ILLUSTRATION BY HARRY CAMPBELL
When the Anthropocene began, when did the “new economy” come into being? Was it a post 2008 recession phenomenon, or were the seeds of it born in the early days of the internet, the 1960s counterculture or perhaps the gift economies of native american peoples? Can we see new economic activity in pre-industrial or barter markets of the middle ages?
How did the internet advent impacted our economy? What about the third industrial revolution, the economy of the commons, the maker movement and their third industrial revolution?
While studying Strategic Design and Management in the New Economies at The New School, I had the chance to debate this topics over a semester. Here there are few thoughts that I collected.
As a half-engineer, my approach have always been driven by efficiency and the equilibriums, that naturally tends towards the status of lower potential energy. Entropy guides the universe, even if we could see local modification having huge impact: we – as humans – are more “tidy” complex of atoms than the first carbon aggregation form we came from (Christian, 2011).
Through a designer look, I am familiar with the idea that evolution, innovation, transformation, progress succeed only when the environment in which it impacts constitutes a pull towards acceptance and diffusion, or the innovation itself is able to shape the environment and create such a pull (Hagel, Brown, 2010).
A lot of contemporary rhetoric on the new economy subject is aimed at shaping the public opinion towards a better future scenario for the global economy, focusing on what we should and shouldn’t do, what the economical system should or should not look like, and how now it is so bad or how seeds of different economies are promising (Scranton, 2015; Rifkin, 2014). I understand this need and I am aligned with their goals, but I think it is more efficient to study and emphasise those alternative to pure capitalism that allocates resources better for everyone across the system – therefor have a natural pull (cfr Benkler, 2006). Leaving aside ethical judgment, social studies proved that fairness of the system constitutes a natual goal for human beings, regardless the scale – from natual associations, to corporates, to governments – due to the irrational but social oriented human attitude (Thaler, Shirky). The situation prospected is not just fair, but also more th No good or evil, just efficient and inefficient. Within this context, defining new economies becomes an instrument to facilitate those conditions that generated them, and opening a space to make the shift happening faster.
But why will the system should evolve towards a natural optimisation of resources and a more rational allocation?
First, even if the human is partially irrational (from an economical standpoint), it is happiness-driven being. He always want to maximise the global value he possess, as a sum of economical and social value (meaning, its ability to move resources either through money or through status and personal connection). The ratio between one or the other is personal – and failure of capturing both has created most of the financial paradox we are facing now – but from a personal standpoint we always try to maximise this value. This is proven by a series of experiments including the Ultimatum Game, in which potential financial gains are given up by participants in order to prove a point or punish unfair behaviours (Shirky). Secondly, optimisation is an already incorporated in capitalism, it’s in the way we economically think. Cost reduction strategies are optimisation strategies, even if for a local, arbitrarily selected sample (which most of the time is represented by the corporate boundary). If we demonstrate people how they can benefit social value as much as the financial one, those bundaries will tend to fall, and they are already falling under the sharing economies push. Thirdly, the more our artificial creations improve in efficiency, the more they start looking like natural systems, and networks patterns are recurring, without precise intent. Our internet, powerful enabler of the vast majority of the new economies is indeed a network, resembling pretty much the brain system. There are no better examples of optimised systems than the natural ones.
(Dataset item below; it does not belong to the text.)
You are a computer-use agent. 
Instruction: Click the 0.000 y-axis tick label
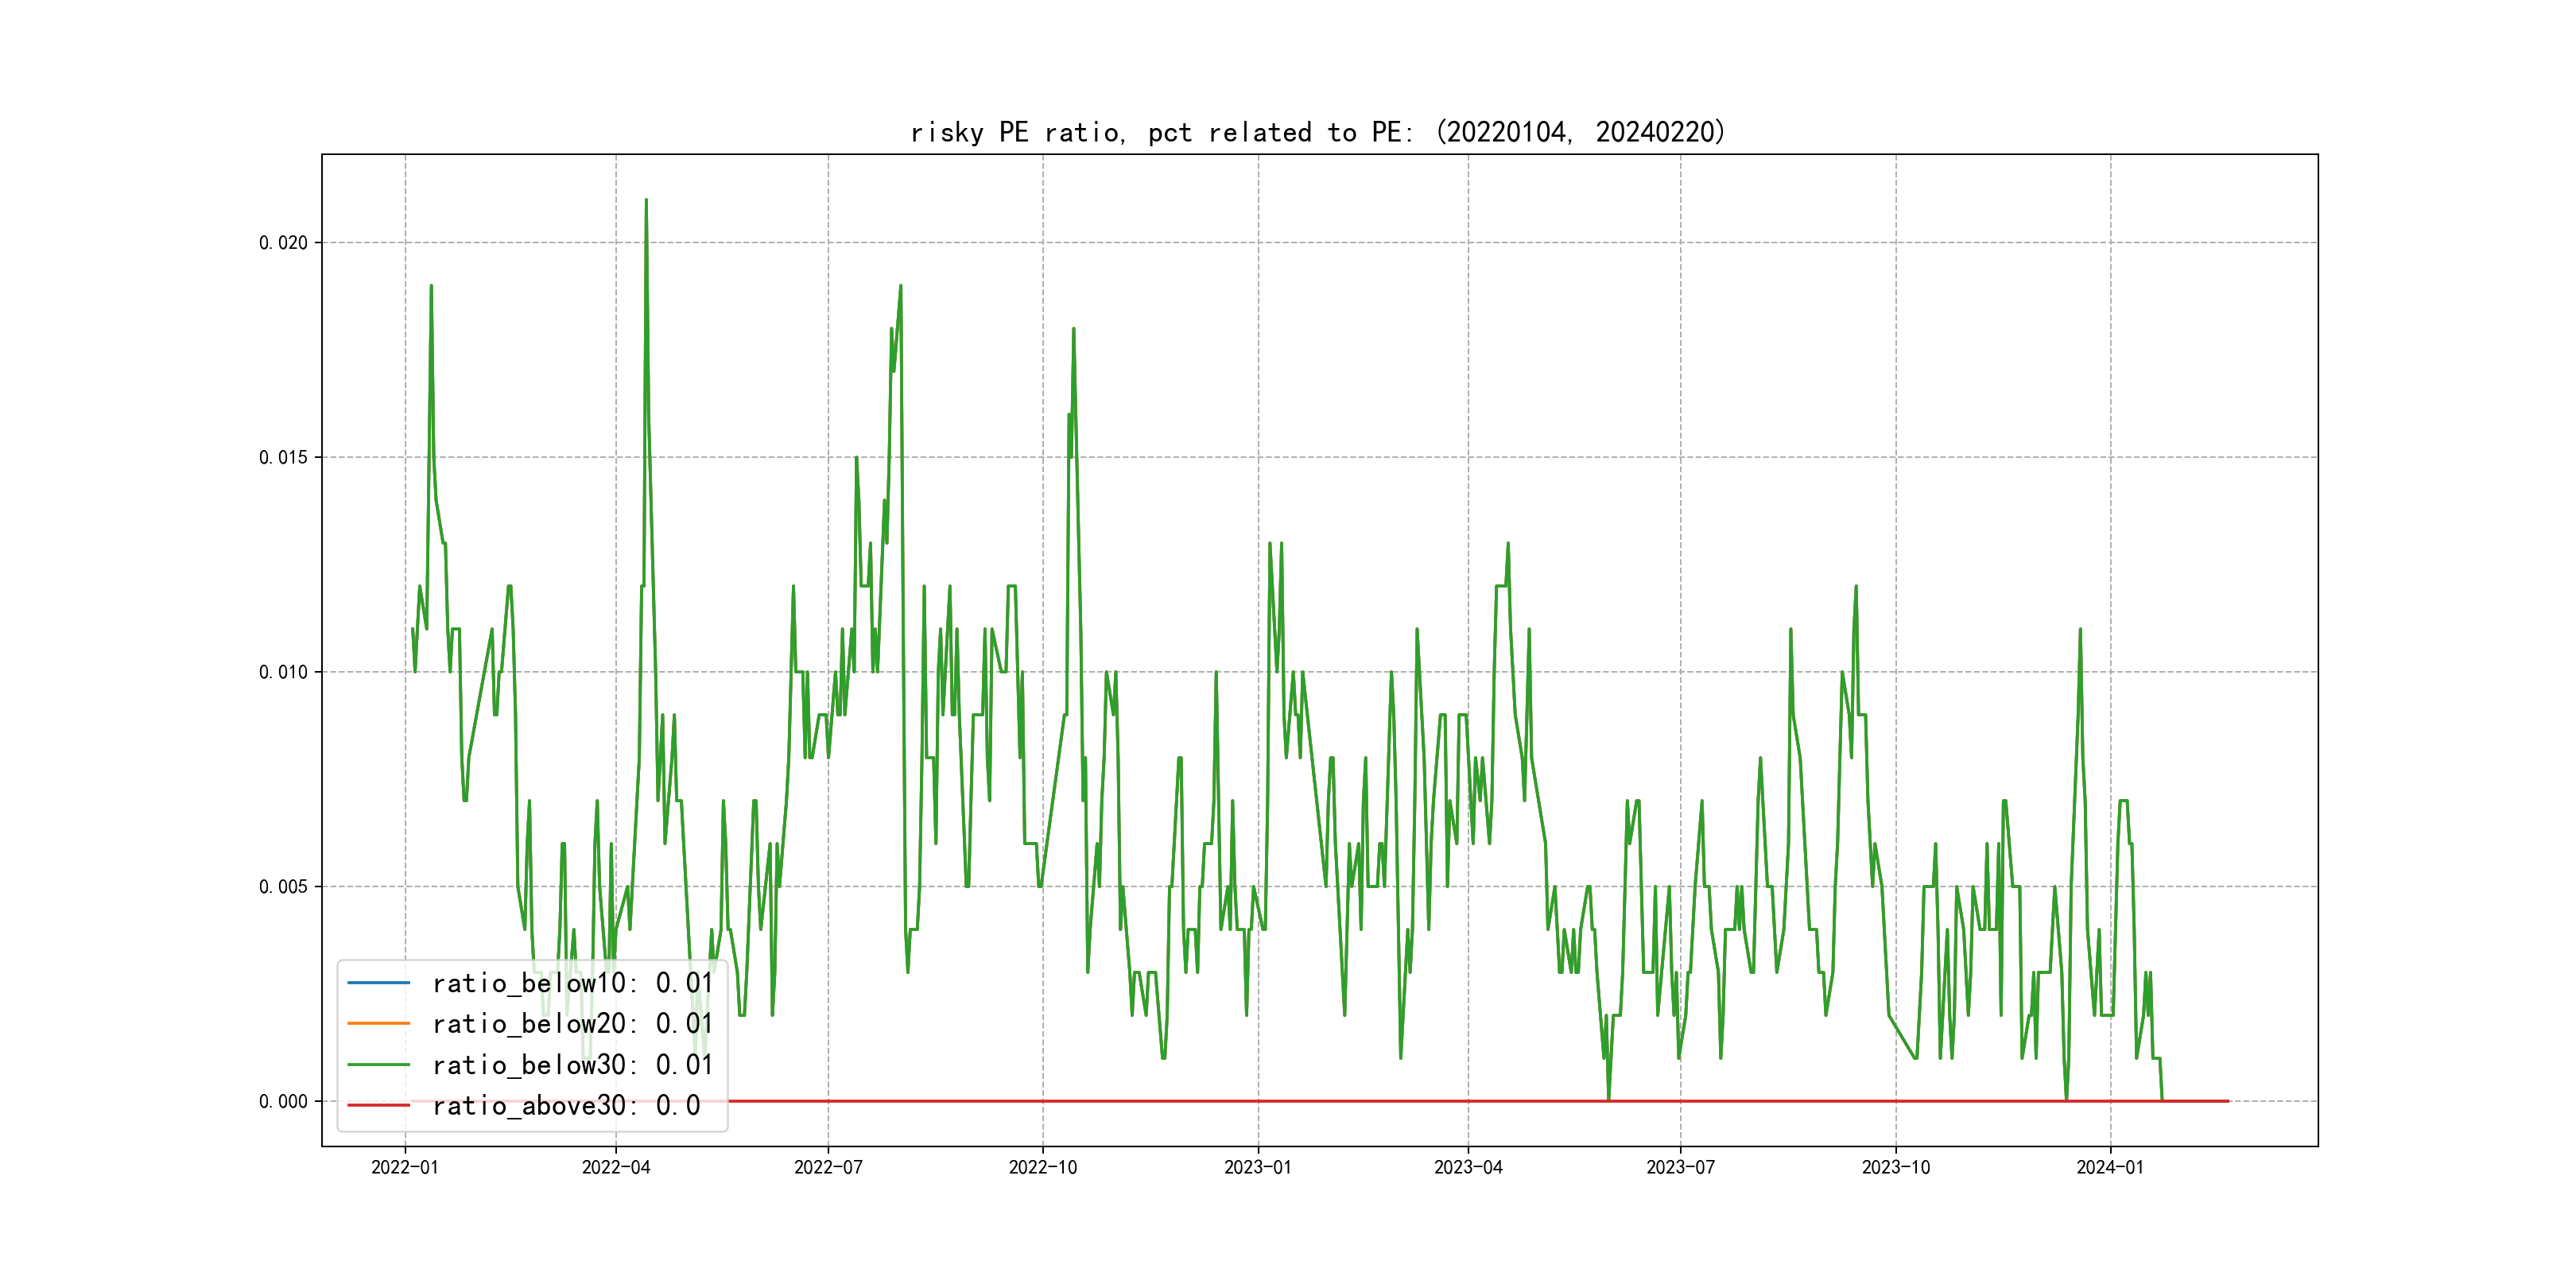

My perception is that the quickest way to foster the process is a map narrating and organising the type of good exchanges that feature the basic characteristic that distincts ‘new economy’ from capitalism: all the selected samples are based on social gains in order to have access to an asset.
Even if those assets does not necessarily falls into the commons category, it is necessary for those exchanges to exists to have a supporting community, otherwise the social value will not have a counterpart that recognise it and evaluate the value.
Rather than on the selection, this map system focus on creating a database that could be updated and expanded by a community itself, exploiting and demonstrating the power of the network. For the purpose of this research:
In order to prepare it for launching it on the web to find contributors, even the system of categorisation is kept down to a miming set of key variables, described here below.
Communities in which exchanges takes place are characterised by 2 key properties:
The degree of openness, a parameter that defines whether they are open to anyone or only to a defined group; and the degree of regulation, parameter is whether a commons system is regulated or unregulated.
The social bonds defined to which extents the two parts that interact in the transaction creates a personal, social bond due to the nature of the exchange. This parameter is qualitative for the purpose of this article.
Further researches could leverage sociological literature to more accurately define the different degree of bonding.
Impact measures how much the type of exchange is diffused, in terms of percentage of people in respect to world’s population, at the time of maximum diffusion of the exchange type.
Further researches could incorporate the concept of SROI as well as global economical evaluation to give a more quantitative base to this scale.
For the dates, this research takes into a account the first date in which the specific type of exchange took place.
Future researches should capture the evolution of the system over time, plotting it into the timeline no more like a bubble but as a sign of variable thickness.